The initial mainstay of treatment for all forms of venous insufficiency is graduated compression stockings and leg elevation. For patients with DVT, an anticoagulant medication or blood-thinner may be administered. For those with mild venous disease, such conservative therapies may be enough to control symptoms; however, if they are not successful, other procedures may be necessary to prevent serious complications should the following problems persist:
Most treatments may be performed as an outpatient in the office and will involve injections or minimally-invasive catheter-based procedures that either seal off the diseased veins or removes them altogether. This prevents blood from refluxing backwards the wrong direction and pooling in the legs. Over time, the body will then turn the closed vein into scar tissue and nearby veins will take over the normal one-way blood flow back to the heart.
In addition, we have innovative endovascular techniques to remove blood clots from the veins through a tiny puncture in the skin, which allows blocked or narrowed veins to be opened through ballooning or stenting.
Patients with pelvic congestion syndrome may be treated with a variety or medications, including progesterone. If this fails, percutaneous embolization of the varices and diseased veins, with or without sclerotherapy, is an effective treatment.
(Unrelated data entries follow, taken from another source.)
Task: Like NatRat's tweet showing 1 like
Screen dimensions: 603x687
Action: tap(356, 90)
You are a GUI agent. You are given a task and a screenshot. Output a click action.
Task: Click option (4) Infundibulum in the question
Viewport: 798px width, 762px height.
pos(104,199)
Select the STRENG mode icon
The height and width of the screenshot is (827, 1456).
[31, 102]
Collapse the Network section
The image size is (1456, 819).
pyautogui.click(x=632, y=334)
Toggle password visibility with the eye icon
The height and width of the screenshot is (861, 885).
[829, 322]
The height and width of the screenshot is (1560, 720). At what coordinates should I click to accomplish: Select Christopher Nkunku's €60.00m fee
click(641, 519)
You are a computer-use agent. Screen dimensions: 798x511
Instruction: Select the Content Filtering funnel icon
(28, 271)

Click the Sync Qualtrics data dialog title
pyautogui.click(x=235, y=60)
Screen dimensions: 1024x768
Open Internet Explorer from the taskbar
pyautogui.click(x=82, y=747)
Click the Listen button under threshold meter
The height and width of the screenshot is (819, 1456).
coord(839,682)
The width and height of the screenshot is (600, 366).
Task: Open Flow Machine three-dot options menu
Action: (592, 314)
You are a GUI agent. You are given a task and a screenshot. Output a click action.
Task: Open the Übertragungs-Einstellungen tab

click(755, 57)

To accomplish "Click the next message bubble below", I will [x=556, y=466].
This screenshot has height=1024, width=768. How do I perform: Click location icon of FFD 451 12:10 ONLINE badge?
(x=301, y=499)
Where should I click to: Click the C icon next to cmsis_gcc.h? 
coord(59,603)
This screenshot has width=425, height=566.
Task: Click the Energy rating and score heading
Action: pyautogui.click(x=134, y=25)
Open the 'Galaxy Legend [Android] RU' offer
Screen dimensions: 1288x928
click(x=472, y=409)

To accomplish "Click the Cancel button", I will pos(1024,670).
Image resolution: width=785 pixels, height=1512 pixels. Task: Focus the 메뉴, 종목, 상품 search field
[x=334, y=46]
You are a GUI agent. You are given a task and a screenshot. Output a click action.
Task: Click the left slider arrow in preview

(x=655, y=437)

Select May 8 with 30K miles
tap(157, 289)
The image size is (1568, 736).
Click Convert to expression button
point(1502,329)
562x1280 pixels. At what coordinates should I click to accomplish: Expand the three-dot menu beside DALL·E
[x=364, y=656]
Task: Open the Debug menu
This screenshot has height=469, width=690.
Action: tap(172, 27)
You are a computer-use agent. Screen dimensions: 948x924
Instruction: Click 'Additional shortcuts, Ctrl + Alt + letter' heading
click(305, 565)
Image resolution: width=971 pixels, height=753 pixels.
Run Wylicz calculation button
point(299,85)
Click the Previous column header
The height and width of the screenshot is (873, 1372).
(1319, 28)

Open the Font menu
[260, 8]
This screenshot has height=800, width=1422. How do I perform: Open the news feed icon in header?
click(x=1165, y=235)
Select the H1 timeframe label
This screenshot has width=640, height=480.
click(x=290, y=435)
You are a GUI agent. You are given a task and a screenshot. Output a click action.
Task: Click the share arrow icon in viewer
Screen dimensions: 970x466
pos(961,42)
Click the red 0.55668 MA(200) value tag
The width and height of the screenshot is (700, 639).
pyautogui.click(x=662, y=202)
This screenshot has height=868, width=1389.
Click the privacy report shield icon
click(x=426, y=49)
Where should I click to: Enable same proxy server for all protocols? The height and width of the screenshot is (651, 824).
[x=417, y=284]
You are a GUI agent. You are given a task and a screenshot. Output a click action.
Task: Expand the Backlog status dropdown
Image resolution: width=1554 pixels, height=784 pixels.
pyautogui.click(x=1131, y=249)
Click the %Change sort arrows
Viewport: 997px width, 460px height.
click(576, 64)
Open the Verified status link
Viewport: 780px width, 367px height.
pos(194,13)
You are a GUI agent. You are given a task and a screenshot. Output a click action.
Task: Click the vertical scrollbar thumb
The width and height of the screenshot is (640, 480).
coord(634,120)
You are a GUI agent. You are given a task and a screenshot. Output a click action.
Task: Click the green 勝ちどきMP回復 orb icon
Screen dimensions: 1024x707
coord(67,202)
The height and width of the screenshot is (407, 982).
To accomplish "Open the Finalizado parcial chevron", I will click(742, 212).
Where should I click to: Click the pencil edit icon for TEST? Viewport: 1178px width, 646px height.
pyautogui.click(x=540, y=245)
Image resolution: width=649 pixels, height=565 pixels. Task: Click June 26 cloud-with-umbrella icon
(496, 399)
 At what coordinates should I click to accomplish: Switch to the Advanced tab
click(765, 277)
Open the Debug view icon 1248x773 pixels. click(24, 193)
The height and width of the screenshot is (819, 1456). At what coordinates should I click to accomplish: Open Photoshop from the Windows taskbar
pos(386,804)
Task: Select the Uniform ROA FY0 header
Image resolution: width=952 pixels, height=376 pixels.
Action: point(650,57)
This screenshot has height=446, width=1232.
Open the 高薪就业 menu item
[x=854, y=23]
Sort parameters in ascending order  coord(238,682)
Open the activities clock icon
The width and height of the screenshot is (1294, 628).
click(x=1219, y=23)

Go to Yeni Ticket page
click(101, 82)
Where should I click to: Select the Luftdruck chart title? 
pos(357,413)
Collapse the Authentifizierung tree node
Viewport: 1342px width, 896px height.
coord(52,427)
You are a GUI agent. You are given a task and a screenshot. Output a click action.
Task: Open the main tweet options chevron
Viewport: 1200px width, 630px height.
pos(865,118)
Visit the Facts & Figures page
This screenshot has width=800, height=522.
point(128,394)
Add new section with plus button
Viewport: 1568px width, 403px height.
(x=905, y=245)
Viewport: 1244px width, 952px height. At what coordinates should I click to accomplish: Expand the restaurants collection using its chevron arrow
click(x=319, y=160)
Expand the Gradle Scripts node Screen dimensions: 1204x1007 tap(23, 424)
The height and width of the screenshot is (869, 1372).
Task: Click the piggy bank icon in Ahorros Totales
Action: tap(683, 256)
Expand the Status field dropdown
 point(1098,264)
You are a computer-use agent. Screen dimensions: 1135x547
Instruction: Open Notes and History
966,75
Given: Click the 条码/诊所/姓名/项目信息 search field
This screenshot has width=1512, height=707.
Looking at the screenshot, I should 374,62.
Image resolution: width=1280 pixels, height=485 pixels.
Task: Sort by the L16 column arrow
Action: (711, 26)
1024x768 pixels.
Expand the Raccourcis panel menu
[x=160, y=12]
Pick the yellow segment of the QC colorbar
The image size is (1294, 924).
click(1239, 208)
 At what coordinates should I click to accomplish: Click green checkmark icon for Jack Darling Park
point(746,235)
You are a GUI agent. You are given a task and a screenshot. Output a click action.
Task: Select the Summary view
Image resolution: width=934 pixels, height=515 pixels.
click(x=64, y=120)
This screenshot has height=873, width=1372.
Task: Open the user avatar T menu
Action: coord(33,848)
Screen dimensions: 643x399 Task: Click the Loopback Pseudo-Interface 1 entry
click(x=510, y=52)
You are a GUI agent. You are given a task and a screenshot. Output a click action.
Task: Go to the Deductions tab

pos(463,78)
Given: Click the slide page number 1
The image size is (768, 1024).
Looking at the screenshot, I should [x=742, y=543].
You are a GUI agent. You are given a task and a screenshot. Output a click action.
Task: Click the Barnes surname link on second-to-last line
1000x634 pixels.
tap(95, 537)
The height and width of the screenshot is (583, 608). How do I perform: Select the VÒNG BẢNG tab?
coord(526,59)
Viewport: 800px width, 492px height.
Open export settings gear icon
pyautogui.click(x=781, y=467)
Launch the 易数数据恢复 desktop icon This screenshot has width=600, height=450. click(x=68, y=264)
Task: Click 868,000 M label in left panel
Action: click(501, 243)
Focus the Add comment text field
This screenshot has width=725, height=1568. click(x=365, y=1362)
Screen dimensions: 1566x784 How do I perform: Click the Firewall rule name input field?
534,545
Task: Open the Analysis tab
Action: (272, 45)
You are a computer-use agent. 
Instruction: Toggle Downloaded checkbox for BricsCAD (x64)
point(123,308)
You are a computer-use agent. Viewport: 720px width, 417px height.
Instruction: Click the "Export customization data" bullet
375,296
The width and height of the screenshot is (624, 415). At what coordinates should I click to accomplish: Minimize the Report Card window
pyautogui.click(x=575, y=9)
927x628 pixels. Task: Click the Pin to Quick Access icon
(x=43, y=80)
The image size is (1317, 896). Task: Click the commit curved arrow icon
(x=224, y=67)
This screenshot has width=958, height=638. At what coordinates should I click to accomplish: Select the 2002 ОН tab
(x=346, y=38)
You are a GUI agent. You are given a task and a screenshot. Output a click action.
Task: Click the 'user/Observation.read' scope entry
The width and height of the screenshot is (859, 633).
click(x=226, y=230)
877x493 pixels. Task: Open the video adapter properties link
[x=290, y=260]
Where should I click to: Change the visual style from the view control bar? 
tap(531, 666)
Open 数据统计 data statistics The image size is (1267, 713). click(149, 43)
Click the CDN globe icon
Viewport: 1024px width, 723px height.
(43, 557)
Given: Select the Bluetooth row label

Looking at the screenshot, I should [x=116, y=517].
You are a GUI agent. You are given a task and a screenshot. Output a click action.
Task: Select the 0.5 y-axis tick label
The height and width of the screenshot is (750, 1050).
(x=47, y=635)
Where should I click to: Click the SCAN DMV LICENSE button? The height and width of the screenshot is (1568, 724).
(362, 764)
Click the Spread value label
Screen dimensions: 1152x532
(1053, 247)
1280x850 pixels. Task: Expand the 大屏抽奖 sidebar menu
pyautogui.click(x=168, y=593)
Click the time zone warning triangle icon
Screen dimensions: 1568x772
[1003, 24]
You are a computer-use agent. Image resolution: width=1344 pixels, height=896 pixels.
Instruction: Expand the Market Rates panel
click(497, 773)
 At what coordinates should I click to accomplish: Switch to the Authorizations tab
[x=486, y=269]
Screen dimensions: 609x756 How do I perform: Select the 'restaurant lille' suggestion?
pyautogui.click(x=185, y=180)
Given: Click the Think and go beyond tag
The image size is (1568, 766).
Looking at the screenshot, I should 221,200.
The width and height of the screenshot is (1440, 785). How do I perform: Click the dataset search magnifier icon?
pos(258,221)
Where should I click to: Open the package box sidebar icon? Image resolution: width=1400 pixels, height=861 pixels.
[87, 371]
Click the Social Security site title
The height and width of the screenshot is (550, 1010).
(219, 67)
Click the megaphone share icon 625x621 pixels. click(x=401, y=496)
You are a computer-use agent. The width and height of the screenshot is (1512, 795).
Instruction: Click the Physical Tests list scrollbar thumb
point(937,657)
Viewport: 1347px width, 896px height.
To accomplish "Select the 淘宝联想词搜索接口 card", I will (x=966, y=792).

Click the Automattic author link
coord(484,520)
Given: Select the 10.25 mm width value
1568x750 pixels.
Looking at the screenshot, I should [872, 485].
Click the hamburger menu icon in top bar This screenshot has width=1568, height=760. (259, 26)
For venous thoracic outlet syndrome, physical therapy exercises are used as a first-line of treatment in an effort to stretch out the space between the first rib and clavicle. If this is unsuccessful, then partial first rib resection—through a small incision—may be necessary.
Veins have valves that keep blood flowing one-way back to the heart (from the rest of the body) each time the heart beats. When there is an interference in this one-way transport, venous insufficiency can occur.